PARTS OF THE EXERCISE:
A – In the post on Jeremy Grantham's third quarter letter, repeat the passage word for word, starting with "Mr. Grantham's firm, GMO, manages" and going on through "we all sowed....".
B – According to the post on Jeremy Grantham's third quarter letter, how much money does his firm, GMO, manage?

Saturday, October 18, 2008

Jeremy Grantham: Third Quarter Letter

Mr. Grantham's firm, GMO, manages $126 Billion.
From GMO:
The time to blame should be past, or at least in abeyance until the crisis is past, but I find it impossible to avoid it completely. Sorry. In any case, just to set the scene, it is necessary to review briefly the poisonous wind that we all sowed....
Read the entire letter if you have time but do not miss the first two pages for the most concise explanation of how we got to this sorry state that I have seen. Why might you want to read more?:
...Our 10-year forecast for the S&P 500 10 years ago was a lowly -1.1% real, an extreme outlier among forecasts. At the end of September the real return was exactly nil (0.0%). But it only took three days of October to hit our -1.1% forecast on the nose! Ten years and three days. For emerging equities, our forecast was +10.9% real and the actual was +12.8%. Not too bad, but even here in seven days – horrible days, admittedly – the return of emerging crossed our forecast on the way down....
Mr. Grantham concludes his discussion of China:
...Simple old “Econ 101” thinking would suggest that their capital goods sector will have a bigger drop than the rest of the economy, and that export growth rates might slow from very large to even nil or worse. The one openended offset might be in Keynesian or Rooseveltian government spending, upping their already massive infrastructure spending by A LOT. (This is a specialized
economic term.)...

DATASET EXCERPT:
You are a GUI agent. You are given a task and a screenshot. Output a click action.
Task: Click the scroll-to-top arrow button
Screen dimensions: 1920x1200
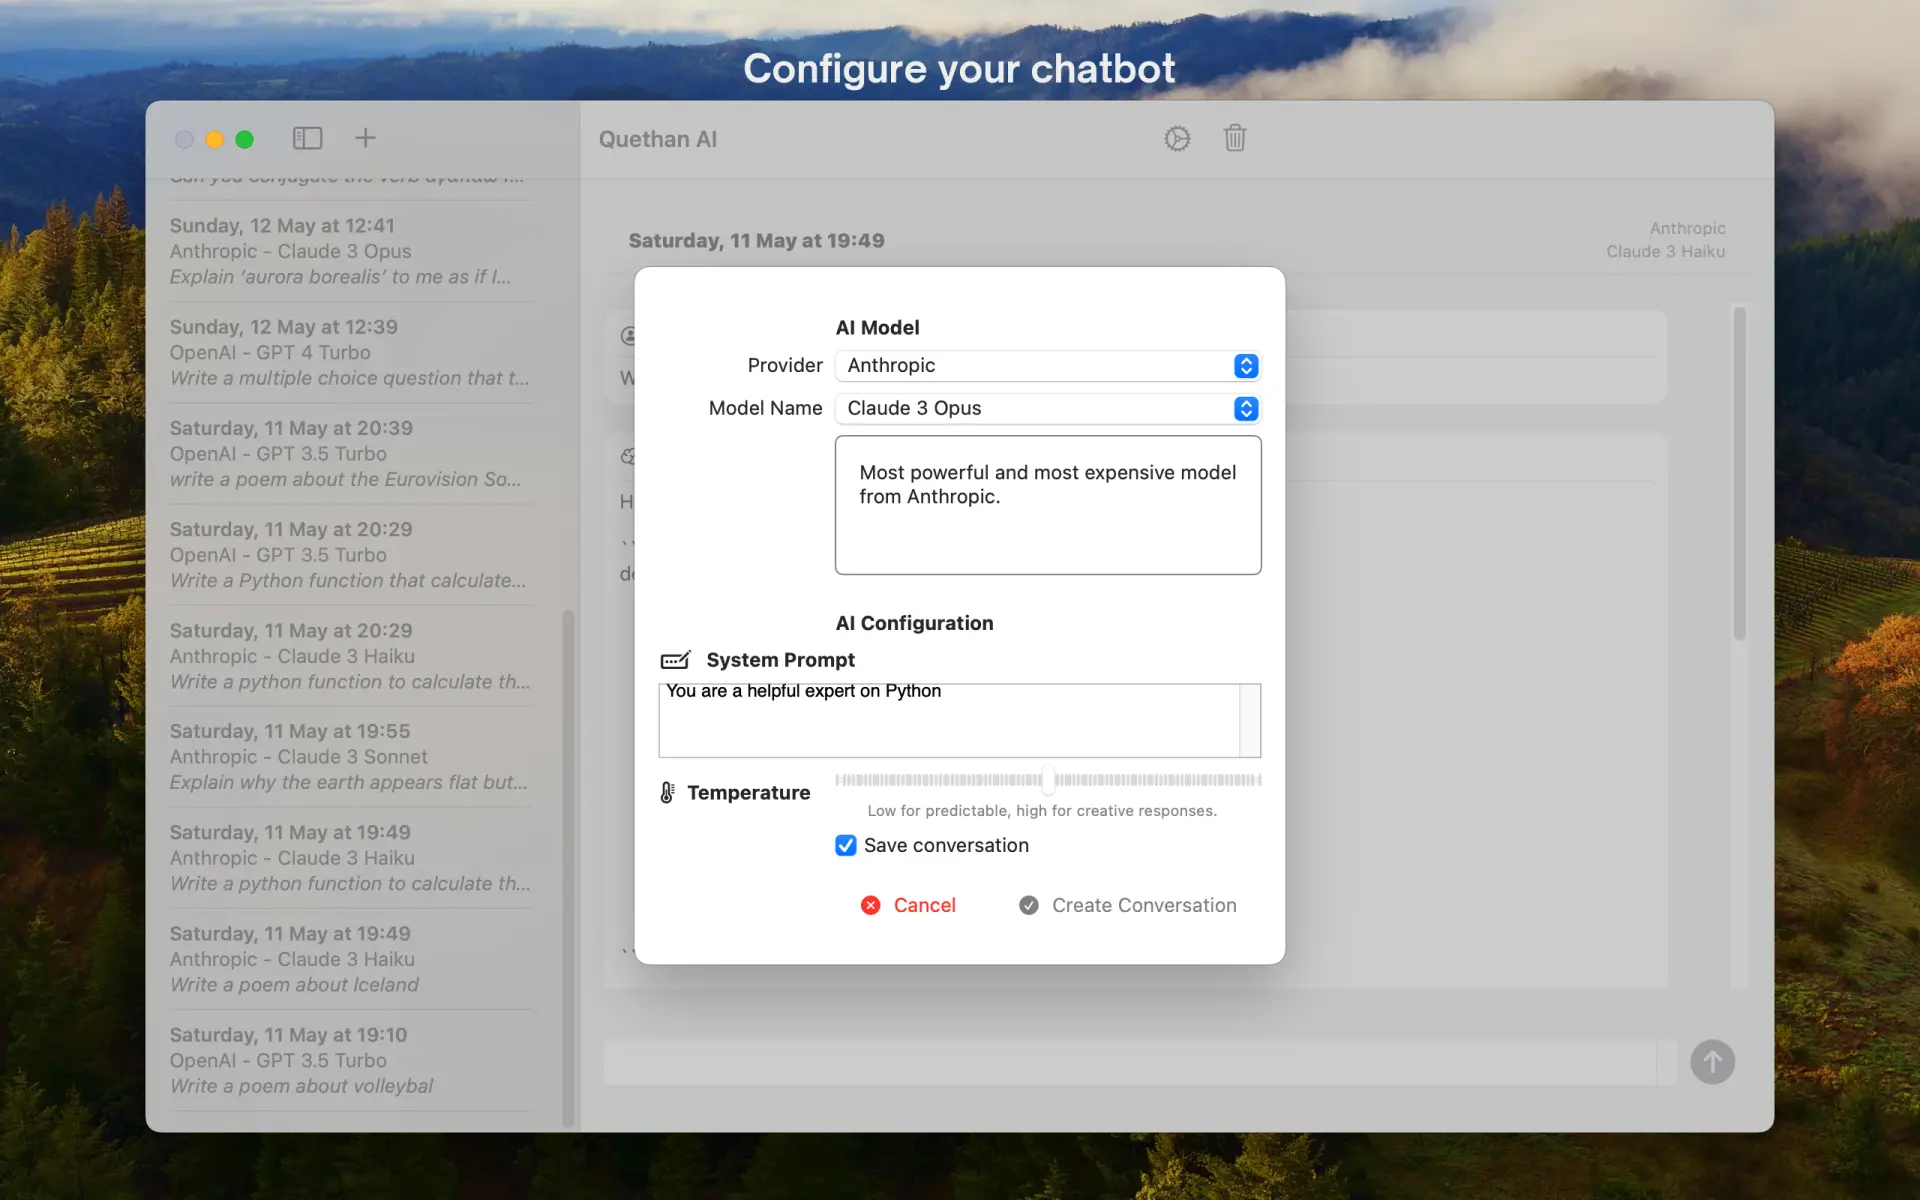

SOLUTIONS BELOW:
A –
Mr. Grantham's firm, GMO, manages $126 Billion.
From GMO:
The time to blame should be past, or at least in abeyance until the crisis is past, but I find it impossible to avoid it completely. Sorry. In any case, just to set the scene, it is necessary to review briefly the poisonous wind that we all sowed....

B – GMO manages $126 billion.